Ans. I much question what assistance he will have from God in his temptation who willingly enters into it, because he supposes God hath promised to deliver him out of it. The Lord knows that, through the craft of Satan, the subtlety and malice of the world, the deceitfulness of sin, that doth so easily beset us, when we have done our utmost, yet we shall enter into divers temptations. In his love, care, tenderness, and faithfulness, he hath provided such a sufficiency of grace for us, that they shall not utterly prevail to make an everlasting separation between him and our souls. Yet I have three things to say to this objection:—

(1.) He that wilfully or negligently enters into temptation hath no reason in the world to promise himself any assistance from God, or any deliverance from the temptation whereunto he is entered. The promise is made to them whom temptations do befall in their way, whether they will or not; not them that wilfully fall into them,—that run out of their way to meet with them. And therefore the devil (as is usually observed), when he tempted our Saviour, left out that expression of the text of Scripture, which he wrested to his purpose, “All thy ways.” The promise of deliverance is to them who are in their ways; whereof this is one principal, to beware of temptation.
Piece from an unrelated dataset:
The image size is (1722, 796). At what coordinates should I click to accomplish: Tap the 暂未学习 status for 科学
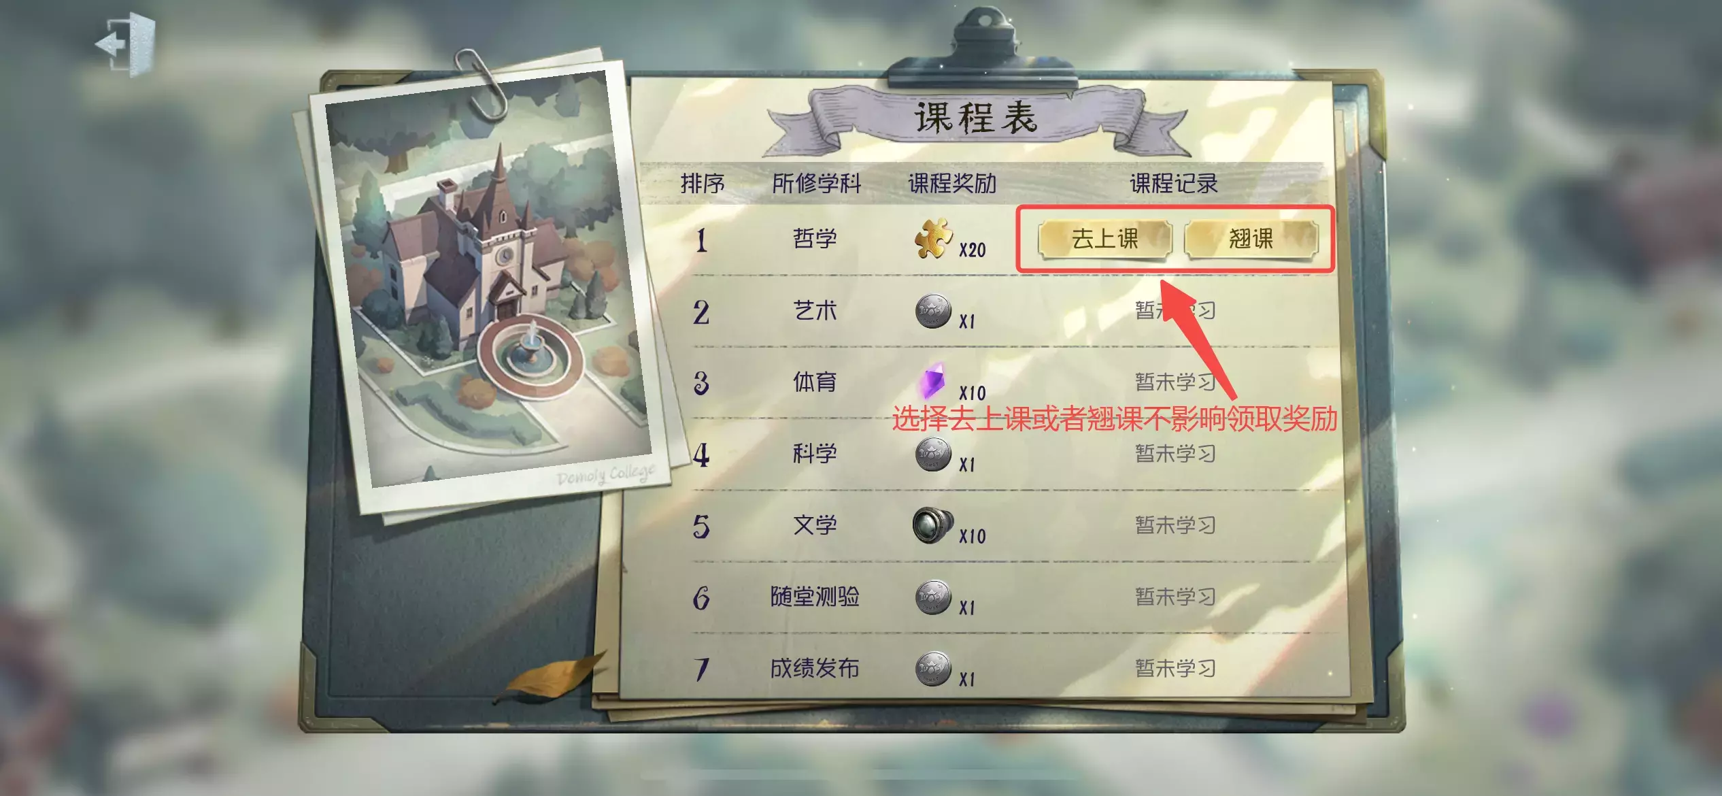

(2.) Though there be a sufficiency of grace provided for all the 117elect, that they shall by no temptation fall utterly from God, yet it would make any gracious heart to tremble, to think what dishonour to God, what scandal to the gospel, what woful darkness and disquietness they may bring upon their own souls, though they perish not. And they who are scared by nothing but fear of hell, on whom other considerations short thereof have no influence, in my apprehension have more reason to fear it than perhaps they are aware of.

(3.) To enter on temptation on this account is to venture on sin (which is the same with “continuing with sin”) “that grace may abound,” Rom. vi. 1, 2; which the apostle rejects the thoughts of with greatest detestation. Is it not a madness, for a man willingly to suffer the ship wherein he is to split itself on a rock, to the irrecoverable loss of his merchandise, because he supposes he shall in his own person swim safely to shore on a plank? Is it less in him who will hazard the shipwreck of all his comfort, peace, joy, and so much of the glory of God and honour of the gospel as he is entrusted with, merely on supposition that his soul shall yet escape? These things a man would think did not deserve to be mentioned, and yet with such as these do poor souls sometimes delude themselves.